Bug 155566

Summary:	mount sometimes uses insecure ports for nfs
Product:	Red Hat Enterprise Linux 4	Reporter:	Thomas J. Baker <tjb>
Component:	nfs-utils	Assignee:	Steve Dickson <steved>
Status:	CLOSED CURRENTRELEASE	QA Contact:	Ben Levenson <benl>
Severity:	medium	Docs Contact:
Priority:	medium
Version:	4.0	CC:	andy, joey, mhansen
Target Milestone:	---
Target Release:	---
Hardware:	i686
OS:	Linux
Whiteboard:
Fixed In Version:	RHEL4U4	Doc Type:	Bug Fix
Doc Text:		Story Points:	---
Clone Of:		Environment:
Last Closed:	2006-12-21 10:16:07 UTC	Type:	---
Regression:	---	Mount Type:	---
Documentation:	---	CRM:
Verified Versions:		Category:	---
oVirt Team:	---	RHEL 7.3 requirements from Atomic Host:
Cloudforms Team:	---	Target Upstream Version:
Embargoed:

Description Thomas J. Baker 2005-04-21 14:21:28 UTC

From Bugzilla Helper:
User-Agent: Mozilla/5.0 (X11; U; Linux x86_64; en-US; rv:1.7.7) Gecko/20050416 Fedora/1.0.3-1.3.1 Firefox/1.0.3

Description of problem:
Since upgrading to RHEL4, we've had problems with automounts not working because the mountd uses insecure ports when requesting the mount. This happens at 4:02am every night when logwatches from 65+ systems come in to a central server and are then sent to an exploded alias list. Some recipients use .forward files in the auomounted home directories. The problem only seems to happen at that time. The rest of the time, the mounts work fine. I'm not sure if this is a bug or a feature but it's not addressed in the release notes and it seems to be contrary to what RHEL3 did. Do tcp mounts work differently than udp mounts? Actually, I tried changing the problematic mounts to udp but it didn't help. What has changed?

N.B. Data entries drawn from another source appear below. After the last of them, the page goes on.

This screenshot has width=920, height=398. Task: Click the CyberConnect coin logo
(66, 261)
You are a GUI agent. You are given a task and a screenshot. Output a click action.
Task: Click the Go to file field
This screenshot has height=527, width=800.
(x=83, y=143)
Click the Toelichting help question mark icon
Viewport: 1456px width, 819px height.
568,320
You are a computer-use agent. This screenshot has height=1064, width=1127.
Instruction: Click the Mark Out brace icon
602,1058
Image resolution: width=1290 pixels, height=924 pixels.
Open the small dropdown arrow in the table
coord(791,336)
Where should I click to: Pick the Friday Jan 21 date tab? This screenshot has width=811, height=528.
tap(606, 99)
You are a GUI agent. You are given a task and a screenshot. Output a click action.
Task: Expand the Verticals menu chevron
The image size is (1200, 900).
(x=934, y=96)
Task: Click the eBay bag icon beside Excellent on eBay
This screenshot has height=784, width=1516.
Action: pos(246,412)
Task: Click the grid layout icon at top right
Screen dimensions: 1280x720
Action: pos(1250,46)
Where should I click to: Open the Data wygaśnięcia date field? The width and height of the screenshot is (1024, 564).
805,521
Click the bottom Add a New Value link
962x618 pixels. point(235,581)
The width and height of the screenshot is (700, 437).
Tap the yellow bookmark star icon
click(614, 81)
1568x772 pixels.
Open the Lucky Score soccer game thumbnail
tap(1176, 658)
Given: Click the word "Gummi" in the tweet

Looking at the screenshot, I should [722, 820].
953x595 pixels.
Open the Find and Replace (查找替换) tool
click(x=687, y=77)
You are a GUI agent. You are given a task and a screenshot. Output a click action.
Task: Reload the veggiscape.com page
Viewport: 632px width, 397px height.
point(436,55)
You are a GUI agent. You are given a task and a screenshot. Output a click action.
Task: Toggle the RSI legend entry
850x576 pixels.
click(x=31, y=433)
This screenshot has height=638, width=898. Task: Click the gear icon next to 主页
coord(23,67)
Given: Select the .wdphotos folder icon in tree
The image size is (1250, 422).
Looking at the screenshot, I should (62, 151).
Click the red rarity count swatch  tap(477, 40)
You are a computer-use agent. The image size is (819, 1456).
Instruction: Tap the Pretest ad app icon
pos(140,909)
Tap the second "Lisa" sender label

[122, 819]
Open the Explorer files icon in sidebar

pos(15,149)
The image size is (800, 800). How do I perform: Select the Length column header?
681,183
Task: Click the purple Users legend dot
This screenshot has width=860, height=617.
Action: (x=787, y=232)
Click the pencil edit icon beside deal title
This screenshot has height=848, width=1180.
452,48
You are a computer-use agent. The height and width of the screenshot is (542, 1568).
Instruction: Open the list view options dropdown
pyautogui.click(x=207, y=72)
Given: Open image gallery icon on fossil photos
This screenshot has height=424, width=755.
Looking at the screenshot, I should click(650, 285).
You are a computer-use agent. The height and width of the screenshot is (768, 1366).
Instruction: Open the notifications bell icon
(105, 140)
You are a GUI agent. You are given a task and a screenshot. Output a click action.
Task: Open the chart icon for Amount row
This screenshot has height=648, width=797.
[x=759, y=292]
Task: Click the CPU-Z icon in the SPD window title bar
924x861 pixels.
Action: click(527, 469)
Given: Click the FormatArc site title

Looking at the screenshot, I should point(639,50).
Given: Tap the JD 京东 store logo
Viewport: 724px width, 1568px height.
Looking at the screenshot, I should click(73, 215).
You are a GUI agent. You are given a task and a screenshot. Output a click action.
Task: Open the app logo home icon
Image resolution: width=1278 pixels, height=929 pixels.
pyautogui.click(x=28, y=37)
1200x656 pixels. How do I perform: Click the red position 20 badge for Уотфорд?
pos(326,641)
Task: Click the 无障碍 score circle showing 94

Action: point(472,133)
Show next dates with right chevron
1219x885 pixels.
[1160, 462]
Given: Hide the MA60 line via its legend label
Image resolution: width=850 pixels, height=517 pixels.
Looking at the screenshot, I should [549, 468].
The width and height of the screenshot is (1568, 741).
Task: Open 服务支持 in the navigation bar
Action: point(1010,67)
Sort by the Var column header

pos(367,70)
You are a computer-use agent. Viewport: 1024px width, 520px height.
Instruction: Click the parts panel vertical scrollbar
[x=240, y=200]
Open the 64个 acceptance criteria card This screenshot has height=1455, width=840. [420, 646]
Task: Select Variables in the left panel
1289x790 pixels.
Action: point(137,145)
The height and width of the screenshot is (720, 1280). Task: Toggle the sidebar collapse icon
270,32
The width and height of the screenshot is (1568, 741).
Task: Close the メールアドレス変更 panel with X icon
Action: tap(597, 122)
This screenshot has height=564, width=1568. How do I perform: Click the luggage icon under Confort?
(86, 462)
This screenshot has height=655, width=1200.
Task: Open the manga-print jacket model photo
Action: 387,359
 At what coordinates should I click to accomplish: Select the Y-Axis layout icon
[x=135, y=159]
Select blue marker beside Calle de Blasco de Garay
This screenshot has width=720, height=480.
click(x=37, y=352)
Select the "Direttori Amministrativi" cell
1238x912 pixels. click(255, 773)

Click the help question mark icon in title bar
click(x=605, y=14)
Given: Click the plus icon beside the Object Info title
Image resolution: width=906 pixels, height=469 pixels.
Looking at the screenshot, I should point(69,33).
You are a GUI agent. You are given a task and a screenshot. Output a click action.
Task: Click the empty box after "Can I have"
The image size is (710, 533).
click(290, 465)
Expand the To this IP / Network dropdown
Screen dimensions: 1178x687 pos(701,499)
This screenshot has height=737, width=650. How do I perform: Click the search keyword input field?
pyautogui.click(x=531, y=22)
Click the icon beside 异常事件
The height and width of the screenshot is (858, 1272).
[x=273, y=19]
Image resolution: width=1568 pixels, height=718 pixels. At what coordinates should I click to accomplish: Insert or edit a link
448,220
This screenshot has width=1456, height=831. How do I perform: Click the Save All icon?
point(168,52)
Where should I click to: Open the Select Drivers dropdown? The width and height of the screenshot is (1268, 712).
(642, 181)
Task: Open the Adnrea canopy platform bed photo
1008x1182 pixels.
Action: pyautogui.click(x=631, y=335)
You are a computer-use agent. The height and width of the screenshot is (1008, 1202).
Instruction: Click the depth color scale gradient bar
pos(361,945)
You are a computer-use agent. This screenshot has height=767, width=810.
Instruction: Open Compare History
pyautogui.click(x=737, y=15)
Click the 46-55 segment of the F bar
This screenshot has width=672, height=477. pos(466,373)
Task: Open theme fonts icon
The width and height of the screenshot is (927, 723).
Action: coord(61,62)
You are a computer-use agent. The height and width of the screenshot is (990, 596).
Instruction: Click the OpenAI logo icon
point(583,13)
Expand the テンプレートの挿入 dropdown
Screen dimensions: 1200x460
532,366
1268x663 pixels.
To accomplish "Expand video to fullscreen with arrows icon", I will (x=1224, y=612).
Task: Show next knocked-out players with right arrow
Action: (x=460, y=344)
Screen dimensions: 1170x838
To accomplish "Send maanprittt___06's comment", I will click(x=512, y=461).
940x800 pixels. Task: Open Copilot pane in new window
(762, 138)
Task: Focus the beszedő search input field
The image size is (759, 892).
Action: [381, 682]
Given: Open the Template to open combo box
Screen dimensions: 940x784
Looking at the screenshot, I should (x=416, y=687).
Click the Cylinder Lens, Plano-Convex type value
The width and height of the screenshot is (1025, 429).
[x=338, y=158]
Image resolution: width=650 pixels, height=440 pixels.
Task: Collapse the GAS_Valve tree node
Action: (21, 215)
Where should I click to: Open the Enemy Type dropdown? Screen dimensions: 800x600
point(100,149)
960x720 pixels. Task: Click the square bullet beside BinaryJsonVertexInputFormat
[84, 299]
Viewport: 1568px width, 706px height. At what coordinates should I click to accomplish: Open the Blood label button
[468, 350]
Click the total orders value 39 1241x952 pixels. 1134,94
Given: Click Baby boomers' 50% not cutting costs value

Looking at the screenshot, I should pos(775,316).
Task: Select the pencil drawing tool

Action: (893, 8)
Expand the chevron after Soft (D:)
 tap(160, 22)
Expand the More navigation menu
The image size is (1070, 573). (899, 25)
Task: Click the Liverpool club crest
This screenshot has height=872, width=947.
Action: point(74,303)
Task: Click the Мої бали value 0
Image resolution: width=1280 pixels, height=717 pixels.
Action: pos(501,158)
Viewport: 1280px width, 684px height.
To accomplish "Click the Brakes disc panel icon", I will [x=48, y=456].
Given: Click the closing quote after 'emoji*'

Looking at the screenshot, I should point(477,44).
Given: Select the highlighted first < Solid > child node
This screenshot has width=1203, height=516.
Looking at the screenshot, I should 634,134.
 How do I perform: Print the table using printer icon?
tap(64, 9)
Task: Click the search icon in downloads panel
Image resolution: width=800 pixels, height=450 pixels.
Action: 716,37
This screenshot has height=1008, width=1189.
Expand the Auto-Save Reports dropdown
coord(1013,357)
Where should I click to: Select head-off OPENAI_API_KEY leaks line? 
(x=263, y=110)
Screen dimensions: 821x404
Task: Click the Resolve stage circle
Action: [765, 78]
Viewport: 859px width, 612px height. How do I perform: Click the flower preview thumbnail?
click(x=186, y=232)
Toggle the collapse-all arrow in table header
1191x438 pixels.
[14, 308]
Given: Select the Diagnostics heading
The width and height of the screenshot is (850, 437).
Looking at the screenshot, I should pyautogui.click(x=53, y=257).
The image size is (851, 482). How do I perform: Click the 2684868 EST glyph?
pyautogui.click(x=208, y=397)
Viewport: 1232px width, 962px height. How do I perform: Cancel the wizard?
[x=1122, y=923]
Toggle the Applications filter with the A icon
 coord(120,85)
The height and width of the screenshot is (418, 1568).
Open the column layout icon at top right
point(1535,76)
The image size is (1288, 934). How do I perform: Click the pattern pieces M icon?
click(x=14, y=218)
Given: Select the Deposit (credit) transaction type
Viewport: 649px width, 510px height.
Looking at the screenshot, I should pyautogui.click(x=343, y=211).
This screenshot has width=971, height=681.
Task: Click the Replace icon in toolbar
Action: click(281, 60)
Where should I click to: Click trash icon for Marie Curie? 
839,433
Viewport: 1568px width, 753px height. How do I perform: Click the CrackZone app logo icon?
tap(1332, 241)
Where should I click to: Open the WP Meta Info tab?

Version-Release number of selected component (if applicable):
nfs-utils-1.0.6-46

How reproducible:
Sometimes

Steps to Reproduce:
1. have many automounts occur at the same time
2. 
3.
  

Actual Results:  some fail due to requests for mounts going out on insecure ports

Expected Results:  mount requests go out on secure ports and the mounts work

Additional info:

Comment 1 Steve Dickson 2005-04-22 14:09:11 UTC

What's the version of the util-linux rpm your using?
Also what error are you seeing that makes you believe
that rpc.mountd is not using secure ports?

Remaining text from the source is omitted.